• **WRITTEN PROBLEM**:
Reproduce the material below verbatim, from the line containing "You are a GUI" up to and including the line containing "Action: (574, 604)", and nothing else.

##############################

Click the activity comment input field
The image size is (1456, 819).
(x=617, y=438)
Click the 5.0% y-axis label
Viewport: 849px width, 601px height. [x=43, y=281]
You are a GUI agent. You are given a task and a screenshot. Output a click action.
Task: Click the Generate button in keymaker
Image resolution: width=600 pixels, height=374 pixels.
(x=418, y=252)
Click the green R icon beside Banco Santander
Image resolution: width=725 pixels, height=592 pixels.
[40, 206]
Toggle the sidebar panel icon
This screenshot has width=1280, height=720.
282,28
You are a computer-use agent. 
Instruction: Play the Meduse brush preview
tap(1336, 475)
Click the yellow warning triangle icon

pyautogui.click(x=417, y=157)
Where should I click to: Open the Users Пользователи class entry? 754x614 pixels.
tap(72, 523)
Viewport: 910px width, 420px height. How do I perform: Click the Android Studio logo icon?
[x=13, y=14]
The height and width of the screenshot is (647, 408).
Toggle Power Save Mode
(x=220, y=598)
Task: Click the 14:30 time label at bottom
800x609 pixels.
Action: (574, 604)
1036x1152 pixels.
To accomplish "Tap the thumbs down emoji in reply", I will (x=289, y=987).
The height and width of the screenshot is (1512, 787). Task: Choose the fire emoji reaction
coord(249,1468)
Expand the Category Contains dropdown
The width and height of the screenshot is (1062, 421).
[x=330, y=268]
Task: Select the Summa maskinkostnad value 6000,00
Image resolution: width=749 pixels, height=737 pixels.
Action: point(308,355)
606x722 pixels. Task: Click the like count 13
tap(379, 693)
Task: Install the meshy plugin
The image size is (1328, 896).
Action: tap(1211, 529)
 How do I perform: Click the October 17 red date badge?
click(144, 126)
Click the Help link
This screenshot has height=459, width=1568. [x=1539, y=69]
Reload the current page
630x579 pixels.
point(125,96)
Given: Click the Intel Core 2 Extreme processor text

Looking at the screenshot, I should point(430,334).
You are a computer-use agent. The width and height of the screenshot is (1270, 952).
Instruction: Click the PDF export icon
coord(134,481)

##############################

• **ANSWER TO THIS PROBLEM**:
You are a GUI agent. You are given a task and a screenshot. Output a click action.
Task: Click the Generate button in keymaker
Image resolution: width=600 pixels, height=374 pixels.
(x=418, y=252)
Click the green R icon beside Banco Santander
Image resolution: width=725 pixels, height=592 pixels.
[40, 206]
Toggle the sidebar panel icon
This screenshot has width=1280, height=720.
282,28
You are a computer-use agent. 
Instruction: Play the Meduse brush preview
tap(1336, 475)
Click the yellow warning triangle icon

pyautogui.click(x=417, y=157)
Where should I click to: Open the Users Пользователи class entry? 754x614 pixels.
tap(72, 523)
Viewport: 910px width, 420px height. How do I perform: Click the Android Studio logo icon?
[x=13, y=14]
The height and width of the screenshot is (647, 408).
Toggle Power Save Mode
(x=220, y=598)
Task: Click the 14:30 time label at bottom
800x609 pixels.
Action: (574, 604)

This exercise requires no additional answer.